▶ _Problem details_: Throughout the records below, find the lines with the string "agent" and give how many there are, nothing else.

▶ _Source records_:
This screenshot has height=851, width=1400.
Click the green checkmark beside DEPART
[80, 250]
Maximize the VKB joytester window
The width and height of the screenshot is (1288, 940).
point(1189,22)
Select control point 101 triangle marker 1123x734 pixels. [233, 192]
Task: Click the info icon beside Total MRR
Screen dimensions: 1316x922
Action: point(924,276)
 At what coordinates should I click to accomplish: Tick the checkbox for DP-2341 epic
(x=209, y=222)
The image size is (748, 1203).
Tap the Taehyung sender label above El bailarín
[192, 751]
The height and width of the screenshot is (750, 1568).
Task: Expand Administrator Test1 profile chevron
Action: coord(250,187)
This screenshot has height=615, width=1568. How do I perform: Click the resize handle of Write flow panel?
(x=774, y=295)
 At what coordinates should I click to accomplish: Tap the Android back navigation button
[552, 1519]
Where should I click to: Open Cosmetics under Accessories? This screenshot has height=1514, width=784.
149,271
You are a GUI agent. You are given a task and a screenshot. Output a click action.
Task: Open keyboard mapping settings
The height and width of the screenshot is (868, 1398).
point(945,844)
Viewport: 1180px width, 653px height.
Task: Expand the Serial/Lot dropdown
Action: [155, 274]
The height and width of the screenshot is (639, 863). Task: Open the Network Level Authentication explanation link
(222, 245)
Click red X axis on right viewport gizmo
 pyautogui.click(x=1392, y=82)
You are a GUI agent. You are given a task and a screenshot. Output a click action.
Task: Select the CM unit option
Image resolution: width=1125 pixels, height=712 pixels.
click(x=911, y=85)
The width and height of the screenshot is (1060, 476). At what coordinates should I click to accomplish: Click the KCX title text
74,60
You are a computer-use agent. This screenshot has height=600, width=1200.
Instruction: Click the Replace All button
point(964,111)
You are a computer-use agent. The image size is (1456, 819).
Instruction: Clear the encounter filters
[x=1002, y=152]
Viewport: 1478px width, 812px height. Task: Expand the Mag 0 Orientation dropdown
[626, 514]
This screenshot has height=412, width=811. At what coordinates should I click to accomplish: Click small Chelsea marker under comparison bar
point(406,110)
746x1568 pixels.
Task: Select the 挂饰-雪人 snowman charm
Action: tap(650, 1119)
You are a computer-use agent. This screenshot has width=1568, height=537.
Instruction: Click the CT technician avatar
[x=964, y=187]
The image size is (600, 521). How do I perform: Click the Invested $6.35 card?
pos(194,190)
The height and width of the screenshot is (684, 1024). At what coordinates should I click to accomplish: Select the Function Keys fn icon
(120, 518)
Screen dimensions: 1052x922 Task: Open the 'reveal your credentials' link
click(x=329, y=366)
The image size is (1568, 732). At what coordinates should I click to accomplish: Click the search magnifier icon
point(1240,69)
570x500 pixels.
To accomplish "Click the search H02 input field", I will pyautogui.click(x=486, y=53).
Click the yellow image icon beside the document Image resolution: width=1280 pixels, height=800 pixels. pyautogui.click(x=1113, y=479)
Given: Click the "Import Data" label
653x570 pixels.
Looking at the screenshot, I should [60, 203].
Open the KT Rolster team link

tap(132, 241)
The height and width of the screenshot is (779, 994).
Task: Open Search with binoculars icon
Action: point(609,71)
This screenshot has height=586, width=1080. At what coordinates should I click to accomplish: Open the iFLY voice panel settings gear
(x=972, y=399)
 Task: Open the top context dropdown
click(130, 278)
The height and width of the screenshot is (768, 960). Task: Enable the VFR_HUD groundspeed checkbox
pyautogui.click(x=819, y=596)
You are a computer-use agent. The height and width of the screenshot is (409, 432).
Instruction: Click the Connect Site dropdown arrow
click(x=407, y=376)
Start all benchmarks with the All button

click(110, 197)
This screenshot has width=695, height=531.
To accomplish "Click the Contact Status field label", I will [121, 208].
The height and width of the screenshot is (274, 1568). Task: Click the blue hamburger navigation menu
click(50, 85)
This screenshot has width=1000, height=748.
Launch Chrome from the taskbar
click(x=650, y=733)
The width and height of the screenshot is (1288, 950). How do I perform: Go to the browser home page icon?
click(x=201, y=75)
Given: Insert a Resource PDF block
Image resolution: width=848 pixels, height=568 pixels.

▶ _Completed exercise_: 6